Opamp-sharing technique, capacitor-sharing technique, comparator-sharing technique, auto-zeroing, pipelined ADC


As CMOS process technology has advanced considerably over decades and system-on-chip has been a huge demand, design trend of integrated circuits requires lower power consumption and smaller die area simultaneously. On the other hand, higher specifications of operating speeds and resolutions should become more significant because wireless communication systems and high definition image processing require a higher level of performance. Various types of ADCs are widely available in order to achieve the aforementioned requirements [1].

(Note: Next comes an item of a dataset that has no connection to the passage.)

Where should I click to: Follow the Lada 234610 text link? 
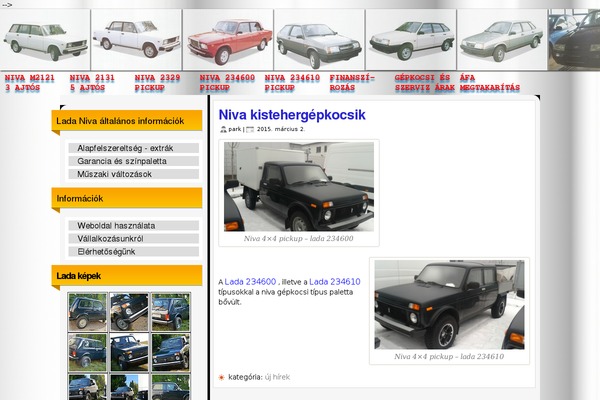tap(335, 282)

In a pipelined ADC, an operational amplifier (opamp) must be the most critical component for achieving the required performance. This makes an operational amplifier the most demanding block in terms of power dissipation and hardware area resource. Many techniques that reduce power consumption and die area have been developed over the years as technology has advanced. Among these techniques, switched-opamp technique, SHA-less configuration, opamp-sharing method, and capacitor-sharing techniques are well known.

The switched-opamp technique is widely used to save power consumption for switched-capacitor applications [2-4]. The main purpose of this technique is to turn off the operational amplifier during the input-sampling phase when the amplifier is not in use. This technique, however, requires a fast settling time during the amplifying phase. Although this technique is suitable for saving energy, the number of amplifiers is not changed.

In constructing a pipelined ADC, most power and area budgets are limited by the sample-and-hold amplifier. In order to alleviate power and die area requirements, various SHA-less structures have been developed in [5-9]. Even though power consumption is significantly reduced with the absence of a SHA circuit, this approach suffers from an aperture error due to sampling-time mismatch between the input sampling networks of the Multiplying DAC (MDAC) and flash ADC (FADC) in the first stage, which might lead to a missing code problem. In order to minimize mismatch, an elaborate design is required by considering a signal path in layout.

Further reduction in power consumption and die area can be achieved by sharing operational amplifiers between adjacent MDAC stages. Since every stage consists of an MDAC, sharing operational amplifiers should be one of the most efficient ways for pipelined ADCs. This technique, however, has a couple of drawbacks. First, settling time is degraded by RC time delay that results from additional switches for amplifier sharing. Second, memory effect caused by the input parasitic capacitance affects the output at the current operating phase. In order to alleviate the memory effect, adding output sampling capacitors [10,11], putting discharge phase [12,13], using dual pairs of input stages [14-16], and sharing the output stage of amplifier were proposed [17].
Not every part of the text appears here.